Vorkommen/Epidemiologie

Prävalenz (Deutschland, 2007): ca. 59 000 Menschen mit HIV/AIDS. Es waren ca. 9000 Menschen aus Hochprävalenzregionen (überwiegend Migranten aus Subsahara-Gebieten aus Afrika) betroffen.

Neuinfektionen (Deutschland; 2007): n = ca. 2750. Zudem wurden dem RKI ca. 1100 neue AIDS-Erkrankungen gemeldet.

Anstieg der HIV-Infektionen seit 2001 bei homosexuellen Männern in Deutschland (bedingt durch erhöhte Promiskuität, abgestumpftes Bewusstsein bzgl. unsafe sex, erleichterte sexuelle Kontakte durch das Internet).

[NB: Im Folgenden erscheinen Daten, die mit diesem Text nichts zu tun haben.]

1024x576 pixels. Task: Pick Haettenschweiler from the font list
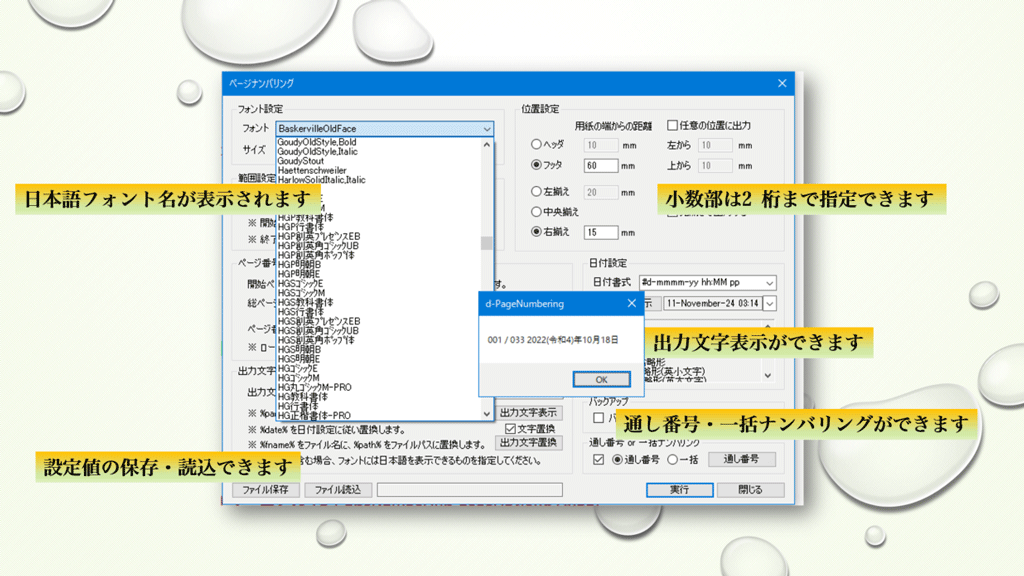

Es besteht eine hohe Rate an Koinfektionen mit anderen sexuell übertragbaren Erkrankungen (STI). Bis zu 60% der HIV-positiven Teilnehmer der KABASTI-Studie berichten über eine STI in den letzten 12 Monaten. Die Prävalenz von HSV-2 Antikörpern liegt bei 30-50%. Bis zu 95% aller HIV-infizierten haben eine Hepatitis B durchgemacht, etwa 10-15% haben eine chronische Hepatitis B. Ca. 15% sind HCV/HIV koinfiziert. Bis zu 80% der Infizierten in Deutschland sind TPHA-positiv, bis zu 15% der Syphilis-Infizierten haben eine HIV-Infektion.

Ätiopathogenese

HIV-Infektion durch Geschlechtsverkehr, Bluttransfusionen, kontaminierte Kanülen etc., Organtransplantationen, unter der Schwangerschaft (diaplazentar, perinatal, über Muttermilch), künstliche Befruchtung. Hier hat sich die sog. Dreier-Regel etabliert. Das Risiko sich bei einer Nadelstichverletzung mit HIV, Hepatitis-C und Hepatitis-B zu infizieren beträgt in aufsteigender Reihenfolge 0,3% (HIV), 3% (Hepatitis-C), 30% (Hepatitis-B).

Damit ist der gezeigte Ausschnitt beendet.